■ Dataset excerpt ■
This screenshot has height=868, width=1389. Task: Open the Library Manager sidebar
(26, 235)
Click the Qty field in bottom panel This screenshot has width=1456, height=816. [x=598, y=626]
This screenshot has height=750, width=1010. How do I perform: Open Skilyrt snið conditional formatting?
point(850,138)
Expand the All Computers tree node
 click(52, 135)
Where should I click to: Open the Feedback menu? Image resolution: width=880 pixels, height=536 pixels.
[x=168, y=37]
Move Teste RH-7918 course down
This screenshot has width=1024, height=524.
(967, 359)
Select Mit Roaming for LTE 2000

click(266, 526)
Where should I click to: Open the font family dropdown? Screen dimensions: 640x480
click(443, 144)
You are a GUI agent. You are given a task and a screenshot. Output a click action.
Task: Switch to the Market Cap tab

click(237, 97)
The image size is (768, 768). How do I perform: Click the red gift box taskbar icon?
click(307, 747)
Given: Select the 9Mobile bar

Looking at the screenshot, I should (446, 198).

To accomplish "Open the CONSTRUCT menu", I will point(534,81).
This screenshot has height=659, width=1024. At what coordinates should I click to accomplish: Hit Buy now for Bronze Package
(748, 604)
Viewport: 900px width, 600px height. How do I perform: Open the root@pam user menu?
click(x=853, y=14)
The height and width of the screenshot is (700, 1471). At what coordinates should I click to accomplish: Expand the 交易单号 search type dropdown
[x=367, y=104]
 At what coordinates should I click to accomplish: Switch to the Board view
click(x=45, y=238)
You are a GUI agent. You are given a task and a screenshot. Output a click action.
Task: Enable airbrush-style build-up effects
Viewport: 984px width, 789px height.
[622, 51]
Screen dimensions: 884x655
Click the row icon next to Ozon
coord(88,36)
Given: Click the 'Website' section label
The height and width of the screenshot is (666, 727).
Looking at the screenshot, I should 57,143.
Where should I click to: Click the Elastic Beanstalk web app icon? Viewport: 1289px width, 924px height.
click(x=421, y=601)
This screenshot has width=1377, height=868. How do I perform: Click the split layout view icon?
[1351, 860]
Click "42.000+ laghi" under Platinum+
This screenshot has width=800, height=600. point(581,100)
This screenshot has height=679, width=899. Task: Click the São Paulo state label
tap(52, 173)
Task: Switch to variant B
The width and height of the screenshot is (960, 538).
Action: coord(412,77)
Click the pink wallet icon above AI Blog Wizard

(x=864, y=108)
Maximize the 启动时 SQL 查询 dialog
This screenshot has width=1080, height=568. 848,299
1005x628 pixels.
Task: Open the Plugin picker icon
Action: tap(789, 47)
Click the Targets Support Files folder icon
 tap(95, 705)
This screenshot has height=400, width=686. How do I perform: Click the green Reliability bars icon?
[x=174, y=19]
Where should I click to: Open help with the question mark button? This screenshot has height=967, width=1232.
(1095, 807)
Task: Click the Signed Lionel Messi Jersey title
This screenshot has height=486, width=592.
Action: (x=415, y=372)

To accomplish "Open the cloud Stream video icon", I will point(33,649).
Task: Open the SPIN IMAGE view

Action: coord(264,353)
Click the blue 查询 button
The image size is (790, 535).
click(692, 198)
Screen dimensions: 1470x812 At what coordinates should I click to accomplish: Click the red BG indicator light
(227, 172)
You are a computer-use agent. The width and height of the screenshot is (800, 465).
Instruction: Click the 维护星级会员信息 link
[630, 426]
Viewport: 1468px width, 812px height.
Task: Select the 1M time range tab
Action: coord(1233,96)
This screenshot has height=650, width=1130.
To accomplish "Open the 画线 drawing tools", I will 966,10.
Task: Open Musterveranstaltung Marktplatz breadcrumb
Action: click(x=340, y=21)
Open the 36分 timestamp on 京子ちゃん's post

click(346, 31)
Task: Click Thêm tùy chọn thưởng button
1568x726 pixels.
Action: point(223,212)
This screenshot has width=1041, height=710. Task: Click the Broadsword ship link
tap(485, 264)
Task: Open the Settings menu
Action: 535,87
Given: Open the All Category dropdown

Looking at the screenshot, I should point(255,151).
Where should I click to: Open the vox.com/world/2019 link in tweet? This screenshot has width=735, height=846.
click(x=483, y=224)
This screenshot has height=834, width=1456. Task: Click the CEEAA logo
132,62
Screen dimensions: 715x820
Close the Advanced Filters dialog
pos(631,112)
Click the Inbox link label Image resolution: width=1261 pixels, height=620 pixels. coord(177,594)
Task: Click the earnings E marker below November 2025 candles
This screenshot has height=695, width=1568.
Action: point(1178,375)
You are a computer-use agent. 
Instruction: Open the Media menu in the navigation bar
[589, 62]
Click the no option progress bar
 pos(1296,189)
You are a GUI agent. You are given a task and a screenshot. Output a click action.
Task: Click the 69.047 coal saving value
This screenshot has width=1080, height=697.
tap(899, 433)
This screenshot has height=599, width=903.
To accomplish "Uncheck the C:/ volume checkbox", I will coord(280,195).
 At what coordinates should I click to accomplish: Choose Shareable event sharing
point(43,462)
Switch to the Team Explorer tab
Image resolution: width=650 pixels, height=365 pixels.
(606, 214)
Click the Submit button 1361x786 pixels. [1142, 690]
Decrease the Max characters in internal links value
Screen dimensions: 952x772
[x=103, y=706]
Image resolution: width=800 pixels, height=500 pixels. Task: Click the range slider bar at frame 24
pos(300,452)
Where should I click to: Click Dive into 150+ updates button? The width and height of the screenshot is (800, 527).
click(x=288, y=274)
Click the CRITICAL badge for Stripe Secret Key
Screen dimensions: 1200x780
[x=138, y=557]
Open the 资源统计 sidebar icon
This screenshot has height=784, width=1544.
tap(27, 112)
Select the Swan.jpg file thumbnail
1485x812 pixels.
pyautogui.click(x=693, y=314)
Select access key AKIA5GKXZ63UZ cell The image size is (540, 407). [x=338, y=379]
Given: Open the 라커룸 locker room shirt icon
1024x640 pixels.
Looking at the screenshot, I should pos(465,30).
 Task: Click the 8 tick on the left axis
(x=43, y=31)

■ Exercise goal ■
Retype every row of the dataset excerpt above verbatim, without altering any character.

■ Result below ■
This screenshot has height=868, width=1389. Task: Open the Library Manager sidebar
(26, 235)
Click the Qty field in bottom panel This screenshot has width=1456, height=816. [x=598, y=626]
This screenshot has height=750, width=1010. How do I perform: Open Skilyrt snið conditional formatting?
point(850,138)
Expand the All Computers tree node
 click(52, 135)
Where should I click to: Open the Feedback menu? Image resolution: width=880 pixels, height=536 pixels.
[x=168, y=37]
Move Teste RH-7918 course down
This screenshot has width=1024, height=524.
(967, 359)
Select Mit Roaming for LTE 2000

click(266, 526)
Where should I click to: Open the font family dropdown? Screen dimensions: 640x480
click(443, 144)
You are a GUI agent. You are given a task and a screenshot. Output a click action.
Task: Switch to the Market Cap tab

click(237, 97)
The image size is (768, 768). How do I perform: Click the red gift box taskbar icon?
click(307, 747)
Given: Select the 9Mobile bar

Looking at the screenshot, I should (446, 198).

To accomplish "Open the CONSTRUCT menu", I will point(534,81).
This screenshot has height=659, width=1024. At what coordinates should I click to accomplish: Hit Buy now for Bronze Package
(748, 604)
Viewport: 900px width, 600px height. How do I perform: Open the root@pam user menu?
click(x=853, y=14)
The height and width of the screenshot is (700, 1471). At what coordinates should I click to accomplish: Expand the 交易单号 search type dropdown
[x=367, y=104]
 At what coordinates should I click to accomplish: Switch to the Board view
click(x=45, y=238)
You are a GUI agent. You are given a task and a screenshot. Output a click action.
Task: Enable airbrush-style build-up effects
Viewport: 984px width, 789px height.
[622, 51]
Screen dimensions: 884x655
Click the row icon next to Ozon
coord(88,36)
Given: Click the 'Website' section label
The height and width of the screenshot is (666, 727).
Looking at the screenshot, I should 57,143.
Where should I click to: Click the Elastic Beanstalk web app icon? Viewport: 1289px width, 924px height.
click(x=421, y=601)
This screenshot has width=1377, height=868. How do I perform: Click the split layout view icon?
[1351, 860]
Click "42.000+ laghi" under Platinum+
This screenshot has width=800, height=600. point(581,100)
This screenshot has height=679, width=899. Task: Click the São Paulo state label
tap(52, 173)
Task: Switch to variant B
The width and height of the screenshot is (960, 538).
Action: coord(412,77)
Click the pink wallet icon above AI Blog Wizard

(x=864, y=108)
Maximize the 启动时 SQL 查询 dialog
This screenshot has width=1080, height=568. 848,299
1005x628 pixels.
Task: Open the Plugin picker icon
Action: tap(789, 47)
Click the Targets Support Files folder icon
 tap(95, 705)
This screenshot has height=400, width=686. How do I perform: Click the green Reliability bars icon?
[x=174, y=19]
Where should I click to: Open help with the question mark button? This screenshot has height=967, width=1232.
(1095, 807)
Task: Click the Signed Lionel Messi Jersey title
This screenshot has height=486, width=592.
Action: (x=415, y=372)

To accomplish "Open the cloud Stream video icon", I will point(33,649).
Task: Open the SPIN IMAGE view

Action: coord(264,353)
Click the blue 查询 button
The image size is (790, 535).
click(692, 198)
Screen dimensions: 1470x812 At what coordinates should I click to accomplish: Click the red BG indicator light
(227, 172)
You are a computer-use agent. The width and height of the screenshot is (800, 465).
Instruction: Click the 维护星级会员信息 link
[630, 426]
Viewport: 1468px width, 812px height.
Task: Select the 1M time range tab
Action: coord(1233,96)
This screenshot has height=650, width=1130.
To accomplish "Open the 画线 drawing tools", I will 966,10.
Task: Open Musterveranstaltung Marktplatz breadcrumb
Action: click(x=340, y=21)
Open the 36分 timestamp on 京子ちゃん's post

click(346, 31)
Task: Click Thêm tùy chọn thưởng button
1568x726 pixels.
Action: point(223,212)
This screenshot has width=1041, height=710. Task: Click the Broadsword ship link
tap(485, 264)
Task: Open the Settings menu
Action: 535,87
Given: Open the All Category dropdown

Looking at the screenshot, I should point(255,151).
Where should I click to: Open the vox.com/world/2019 link in tweet? This screenshot has width=735, height=846.
click(x=483, y=224)
This screenshot has height=834, width=1456. Task: Click the CEEAA logo
132,62
Screen dimensions: 715x820
Close the Advanced Filters dialog
pos(631,112)
Click the Inbox link label Image resolution: width=1261 pixels, height=620 pixels. coord(177,594)
Task: Click the earnings E marker below November 2025 candles
This screenshot has height=695, width=1568.
Action: point(1178,375)
You are a computer-use agent. 
Instruction: Open the Media menu in the navigation bar
[589, 62]
Click the no option progress bar
 pos(1296,189)
You are a GUI agent. You are given a task and a screenshot. Output a click action.
Task: Click the 69.047 coal saving value
This screenshot has width=1080, height=697.
tap(899, 433)
This screenshot has height=599, width=903.
To accomplish "Uncheck the C:/ volume checkbox", I will coord(280,195).
 At what coordinates should I click to accomplish: Choose Shareable event sharing
point(43,462)
Switch to the Team Explorer tab
Image resolution: width=650 pixels, height=365 pixels.
(606, 214)
Click the Submit button 1361x786 pixels. [1142, 690]
Decrease the Max characters in internal links value
Screen dimensions: 952x772
[x=103, y=706]
Image resolution: width=800 pixels, height=500 pixels. Task: Click the range slider bar at frame 24
pos(300,452)
Where should I click to: Click Dive into 150+ updates button? The width and height of the screenshot is (800, 527).
click(x=288, y=274)
Click the CRITICAL badge for Stripe Secret Key
Screen dimensions: 1200x780
[x=138, y=557]
Open the 资源统计 sidebar icon
This screenshot has height=784, width=1544.
tap(27, 112)
Select the Swan.jpg file thumbnail
1485x812 pixels.
pyautogui.click(x=693, y=314)
Select access key AKIA5GKXZ63UZ cell The image size is (540, 407). [x=338, y=379]
Given: Open the 라커룸 locker room shirt icon
1024x640 pixels.
Looking at the screenshot, I should pos(465,30).
 Task: Click the 8 tick on the left axis
(x=43, y=31)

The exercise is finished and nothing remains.